Booksmart: a warm, cerebral and infectious high school comedy

By Anna Leszkiewicz

Best friends Molly (Beanie Feldstein) and Amy (Kaitlyn Dever) never wanted to be cool. They were happy enough being smart, especially with each other for company: spending their time over-effusively complimenting each other, mocking their classmates, swapping secrets about their sexual desires, and improving their New York Times crossword time. Molly’s room is adorned with pictures of Michelle Obama and Ruth Bader Ginsberg, Amy’s car carries a “Warren 2020” sticker.

 As school comes to a close, valedictorian and debating champ Molly is gearing up to go to Yale (or, as she insists on saying, “up in New Haven”) while Amy is about to spend the summer before college (Columbia) in Botswana helping women make their own tampons. (They’re going to Skype the NYT puzzles every single week.) But then they learn their classmates are going to top colleges too, having managed to get A grades while having fun. Suddenly, on their last day of high school, they realise they have one last chance to have some fun of their own.

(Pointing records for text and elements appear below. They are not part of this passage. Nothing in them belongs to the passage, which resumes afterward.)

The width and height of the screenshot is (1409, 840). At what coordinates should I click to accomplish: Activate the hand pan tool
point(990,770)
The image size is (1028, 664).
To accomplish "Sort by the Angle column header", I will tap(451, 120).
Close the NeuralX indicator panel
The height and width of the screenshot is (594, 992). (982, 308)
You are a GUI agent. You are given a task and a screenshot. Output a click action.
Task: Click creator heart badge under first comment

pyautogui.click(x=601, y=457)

The late Noughties saw the rise of a sub-genre of gleefully vulgar party films that follow a single night of accelerating misbehaviour, from Superbad and The Hangover to Game Night. Booksmart is a more cerebral take on the genre: its clever, funny, feminist leads undercut the dafter party sequences with their own private wit and chemistry. On screen together, they are an infectious delight.

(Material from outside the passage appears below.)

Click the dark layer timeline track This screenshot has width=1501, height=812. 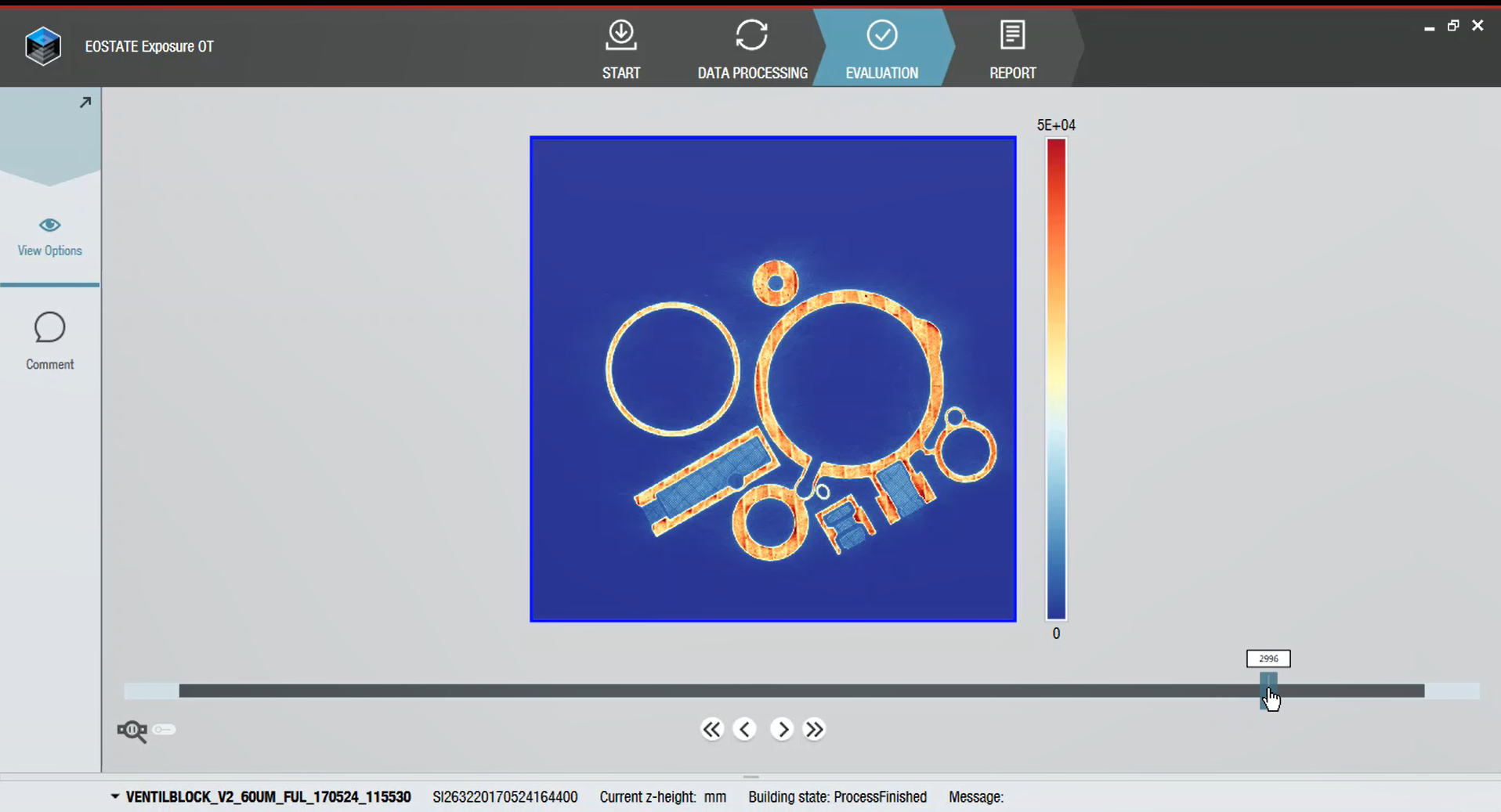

The set-up bakes some pacing issues into the film: the lead arcs feel like they’re on fast-forward and secondary characters are underdeveloped; a long sequence where Molly and Amy become animated Barbie dolls feels like a misstep. As the friends search for hottie Nick’s elusive house party, they repeatedly find themselves at the wrong address, or alone at the side of the rode with no phone battery: but these deliberate narrative frustrations only hamper the film’s momentum, which pleasingly clicks into gear once Molly and Amy actually arrive.

The soundtrack, with songs from Lizzo, Perfume Genius, and Run the Jewels, is charismatically deployed, though the ironic use of “Unchained Melody” in an emotionally climactic scene makes too much of a joke of Amy and Molly’s sincere, grounded friendship. While it lacks the depth and heart of Feldstein’s other high school comedy, Lady Bird, Booksmart is a warm, viable comedy that freshens up hyper-masculine cinematic motifs, insisting that the brash American party movie can be both silly and smart.